Smart Card Authentication


Version 5.5 and above of the NT Utilities software now includes remote Smart Card authentication, which allows the user of the NT Utilities software to authenticate to the remote machine using their Smart Card and PIN from their local machine.


All of the functionality within the NT Utilities software, including installing, removing, starting, or stopping the MRC Client Agent Service on a remote machine is accomplished by asking the Operating System on your local machine to execute standard Microsoft Windows APIs. The ability to perform this task also requires local Administrator rights within the Operating System on the remote machine, and will either be attempted based upon your current O/S logon credentials, and/or your current authentication to this remote machine within the Operating System itself. These APIs also require the Operating System’s installed protocols, basically File & Printer Sharing (i.e. 137-139/445), which also requires File & Printer Sharing to be enabled on the remote machine, as well as the Server Service and NetLogon Service (in Domain environments).
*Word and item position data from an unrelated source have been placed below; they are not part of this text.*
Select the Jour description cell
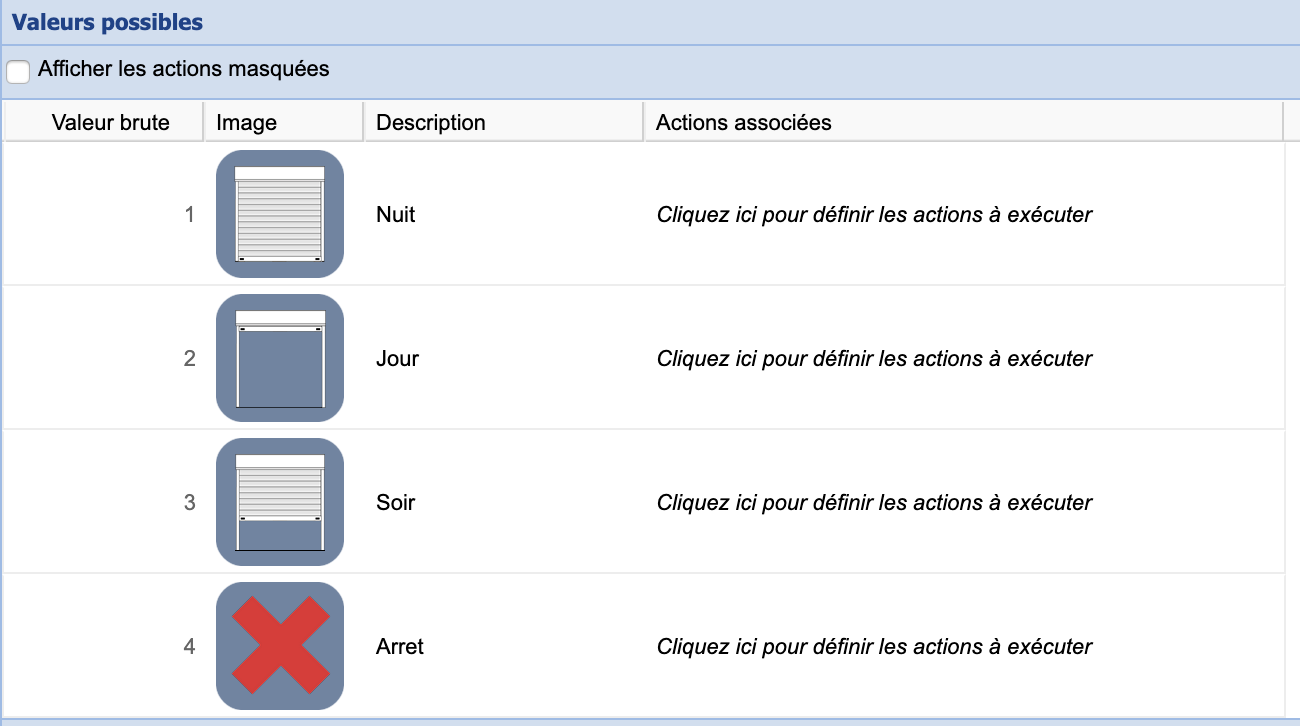Image resolution: width=1300 pixels, height=726 pixels. 397,358
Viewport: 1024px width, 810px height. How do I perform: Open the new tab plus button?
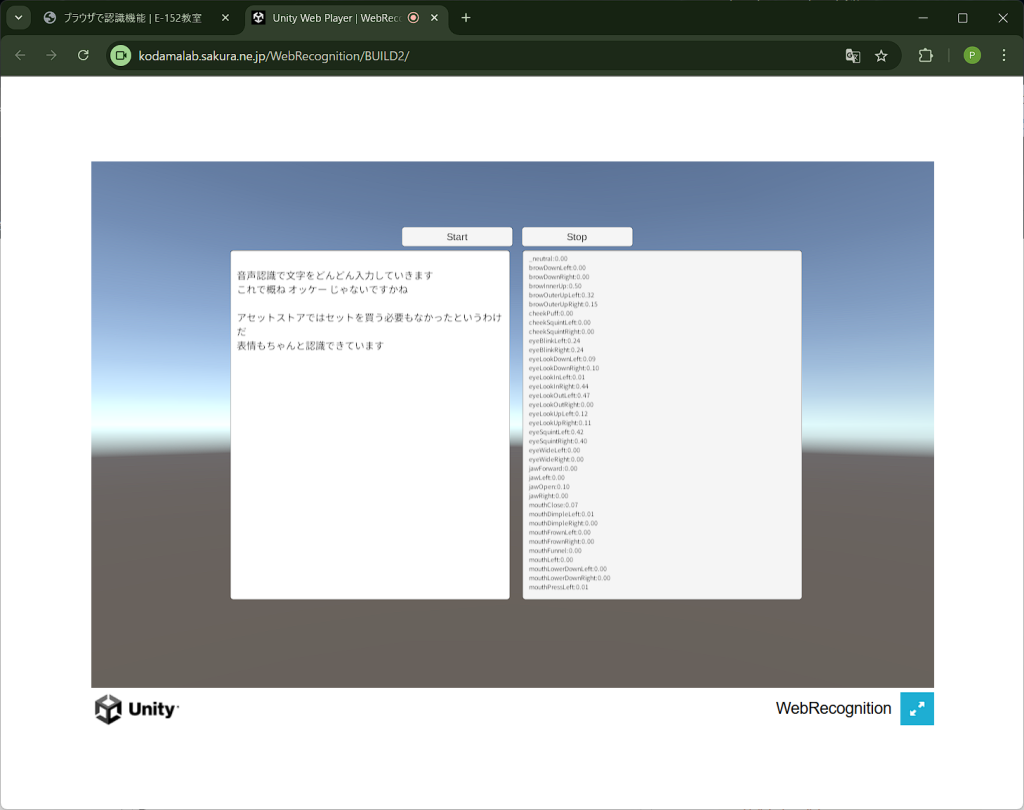(x=465, y=18)
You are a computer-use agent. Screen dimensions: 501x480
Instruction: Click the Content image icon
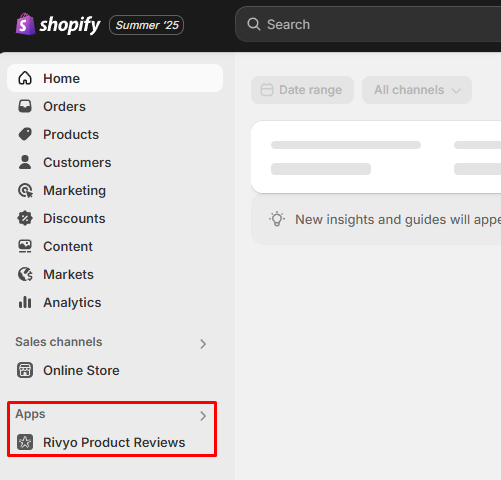[x=25, y=246]
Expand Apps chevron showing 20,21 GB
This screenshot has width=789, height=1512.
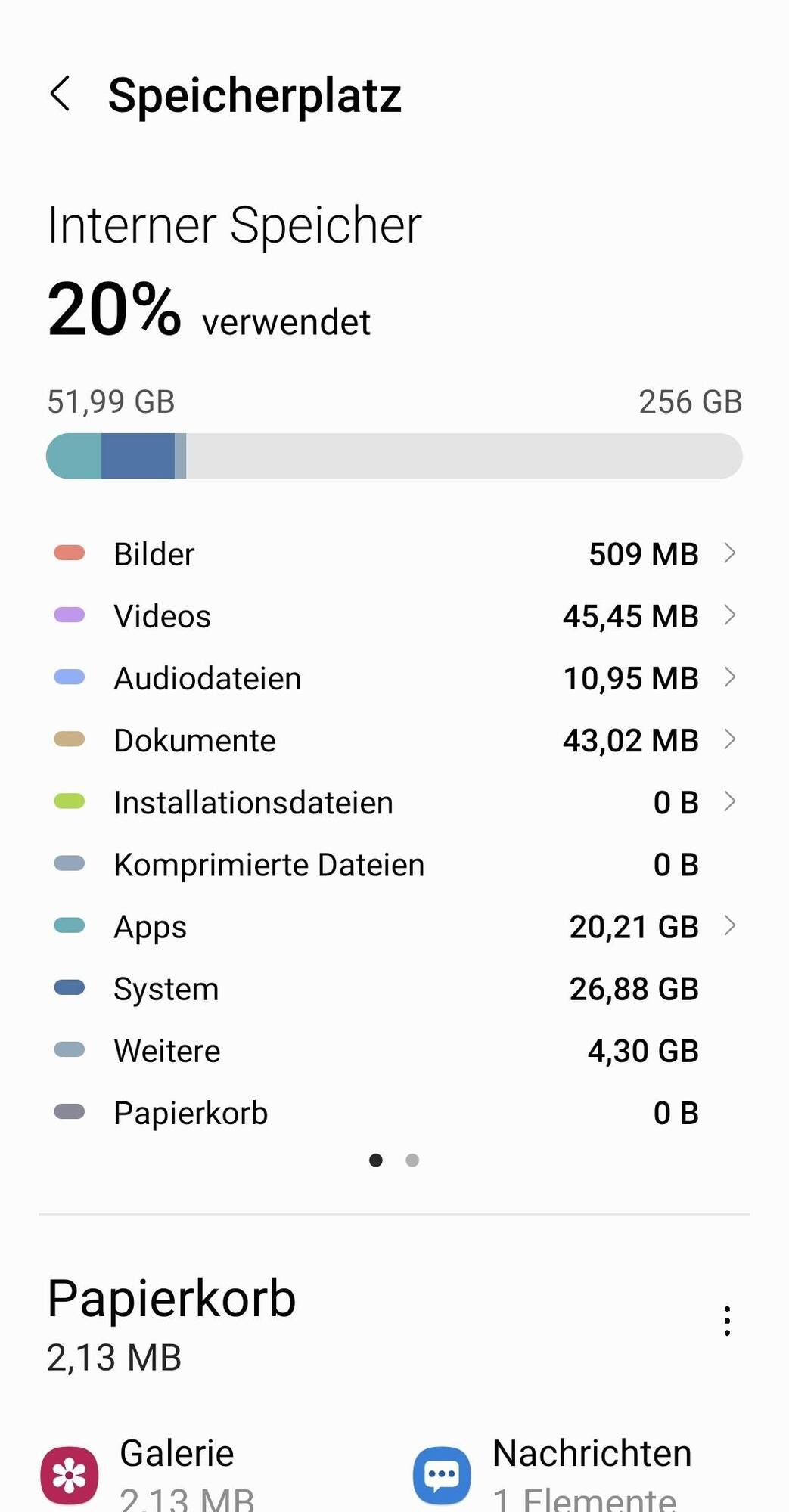729,925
In addition to the above requirements, in Smart Card only environments where UserIDs and Passwords are no longer allowed (based upon policy settings, etc.), you must have the ability to map a network drive (or access shared resources) on these remote machines via your Smart Card (i.e. Net Use X: \\RemoteMachine\Resource /smartcard ). If you cannot access resources on these remote machines using your Smart Card, then you also will not have the ability to use any of the NT Utilities functionality, and you will also not have the ability to install, remove, start, or stop the Mini Remote Client Agent Service on this remote machine using Smart Card authentication within our software either. This is strictly a requirement of Microsoft, not directly of our software.


If your Smart Card environment still allows Legacy Logins (via UserID & Password), then you should still be able to perform these tasks by first authenticating to this remote machine using Administrator credentials. Once you establish this authenticated connection, the O/S & APIs should use that authentication to perform these tasks.